Pourquoi alors ai-je dit tout à l’heure que la tolérance généralisée est tout aussi inacceptable que l’intolérance ? Faut-il être intolérant avec les intolérants ? Cette formule, avec laquelle on essaie souvent de coincer ceux qui parlent de la tolérance, n’est qu’un jeu de mots vide de sens ; c’est aussi le paravent derrière lequel se retirent ceux qui ne se sentent pas immédiatement concernés par les problèmes qui sont en cause, que ce soit par commodité, par lâcheté ou encore par lassitude. Paravent bien fragile, parce que ma démission du débat ne va pas supprimer le débat, mais donner un avantage aux intolérants.
Bien sûr, je puis considérer, comme Cioran dans une magnifique préface à la réédition au Mahomet de Voltaire, machine de guerre contre l’intolérance religieuse, qu’au fond toutes les idées se valent, qu’elles sont interchangeables, et qu’il faut mettre toutes les intolérances au compte d’un fond bestial de l’homme qui le pousse à vouloir à tout prix faire du prosélytisme.
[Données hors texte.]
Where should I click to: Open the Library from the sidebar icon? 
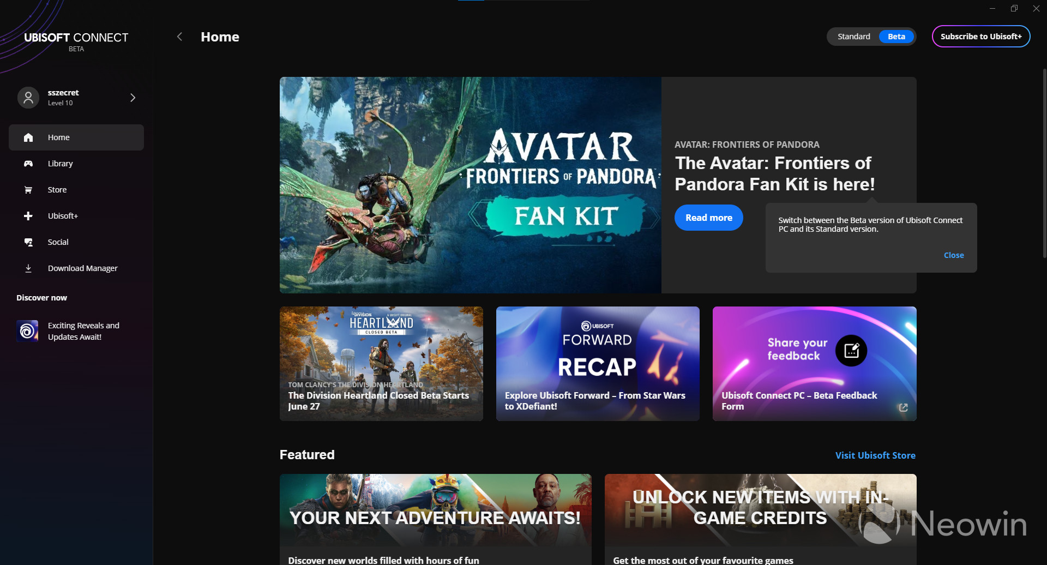[x=28, y=163]
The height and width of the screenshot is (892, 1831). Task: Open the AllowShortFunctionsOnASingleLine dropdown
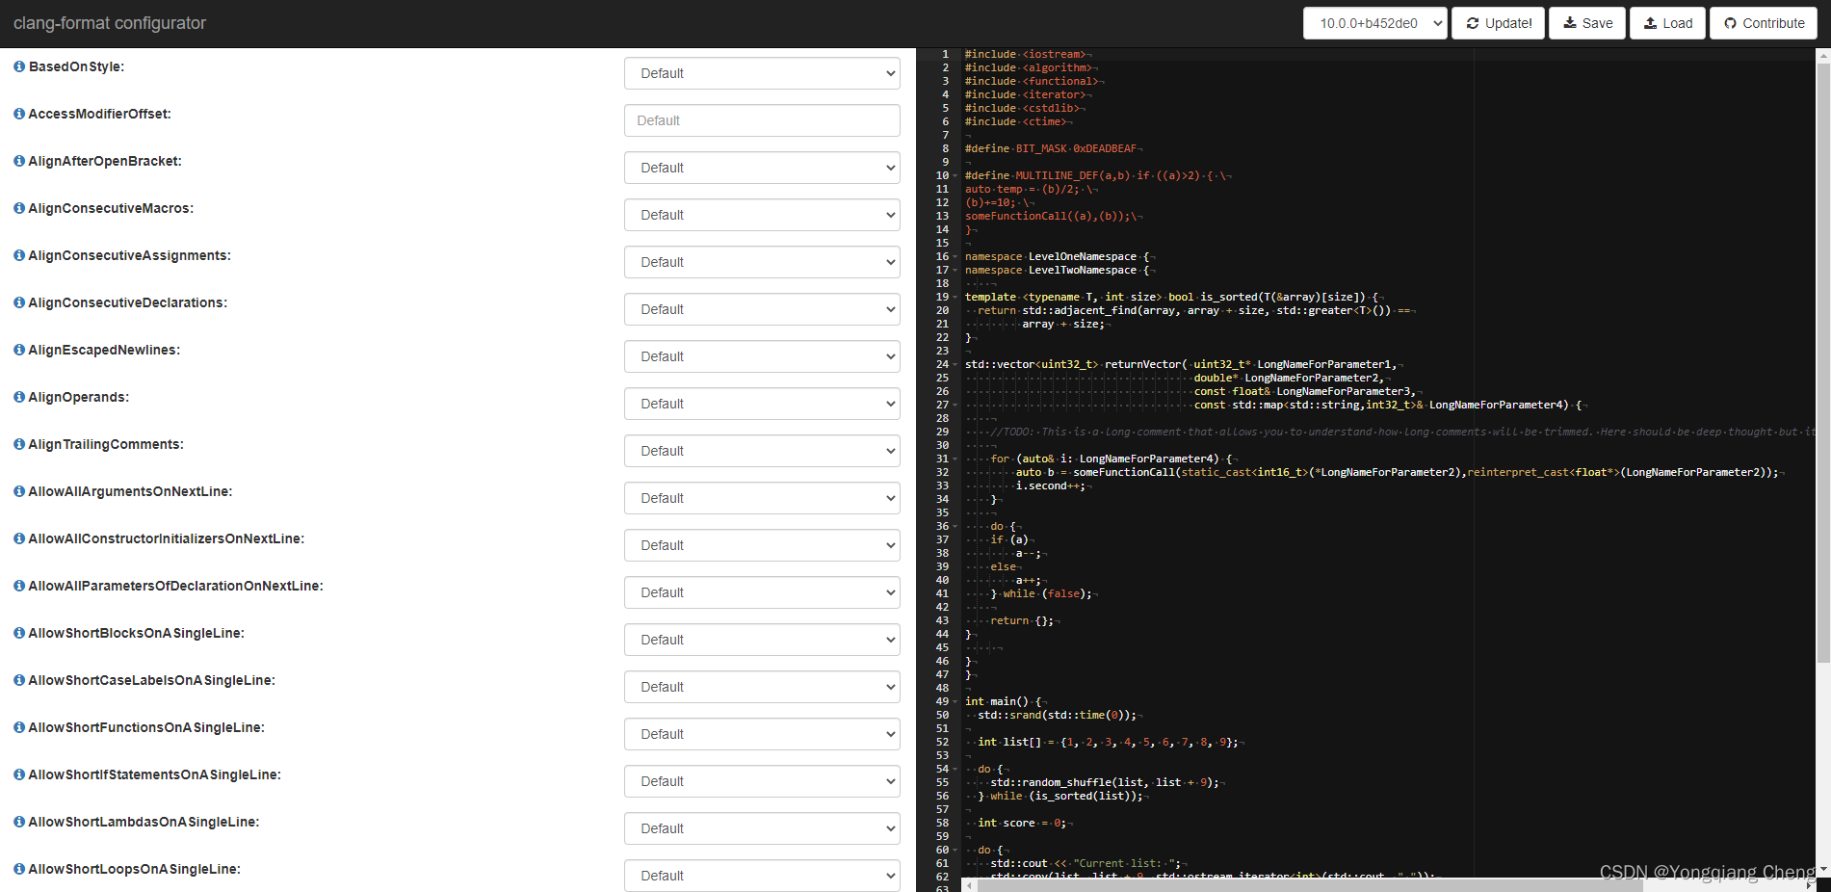coord(761,734)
Que dois-je faire si j’ai, moi aussi, des convictions ou des certitudes auxquelles je tiens, et si mes certitudes se heurtent à celles de l’intolérant d’en face ? La tentation est grande de répondre à l’arrogance par l’arrogance, et à l’intolérance par l’intolérance en disant, comme Claudel, que la tolérance, il y a des maisons pour ça. Mais je tombe alors dans le travers que je dénonce chez l’autre...
Mais si je refuse de retirer mes billes en acceptant de tout tolérer, si je n’ai pas d’atomes crochus avec le pessimisme désespéré de Cioran, si enfin je me refuse de me soumettre à la loi de l’intolérant parce que je sais trop bien ce qu’il en a coûté à l’humanité de se plier à cette logique infernale, que me reste-t-il ?
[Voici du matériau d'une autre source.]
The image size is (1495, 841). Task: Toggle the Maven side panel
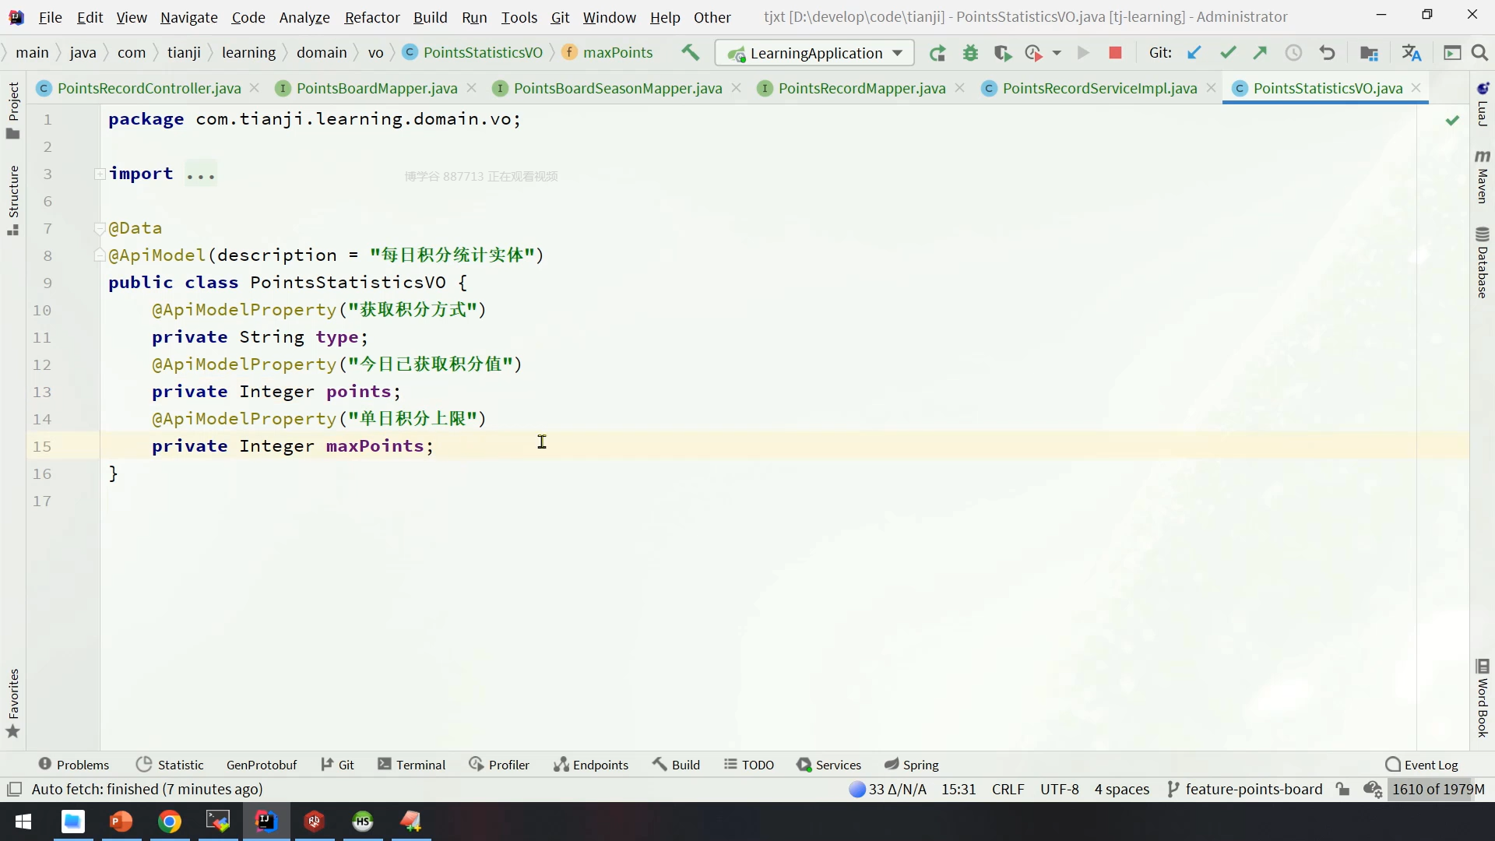[x=1483, y=178]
Il me reste à refuser, bien entendu, l’intolérance ; mais aussi à affirmer mes propres convictions, conscient de la relative incertitude de mes certitudes. Convoquer l’adversaire au débat, et prendre le risque de devoir réviser mes propres positions au cas où je devrais les découvrir insoutenables sur tel ou tel point.
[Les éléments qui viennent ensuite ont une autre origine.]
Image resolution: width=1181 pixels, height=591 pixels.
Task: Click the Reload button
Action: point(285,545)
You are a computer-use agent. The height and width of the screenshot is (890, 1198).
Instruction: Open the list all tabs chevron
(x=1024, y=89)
Car enfin, si l’on veut mener une existence digne de ce nom, on doit trouver le moyen d’affirmer ses propres valeurs, dans le cadre d’une position cohérente et défendable. La démission ou l’intolérance ne doivent pas être les prétextes de manquer une occasion historique, jamais vue : nous vivons une époque où tout est possible, une époque qui laisse à la pensée une liberté sans précédent. Le travail des générations antérieures nous a libérés de presque tous les tabous et interdits. Tout est possible, la liberté la plus grande nous échoit. Cela ne va peut-être pas durer. Et si l’on peut dire que jamais la pensée n’a eu autant de liberté qu’à notre époque, tâchons de faire en sorte qu’on ne dise pas plus tard à notre propos que jamais autant de liberté ne s’est accompagnée d’autant de pauvreté et d’indigence de la pensée.
mardi 24 février 2004, par Jean-François Jobin
Le monde contemporain nous donne le spectacle de deux attitudes fort différentes, mais inacceptables l’une et l’autre : la montée de l’intolérance d’une part, et de l’autre la tolérance qui s’accommode de tout et de n’importe quoi.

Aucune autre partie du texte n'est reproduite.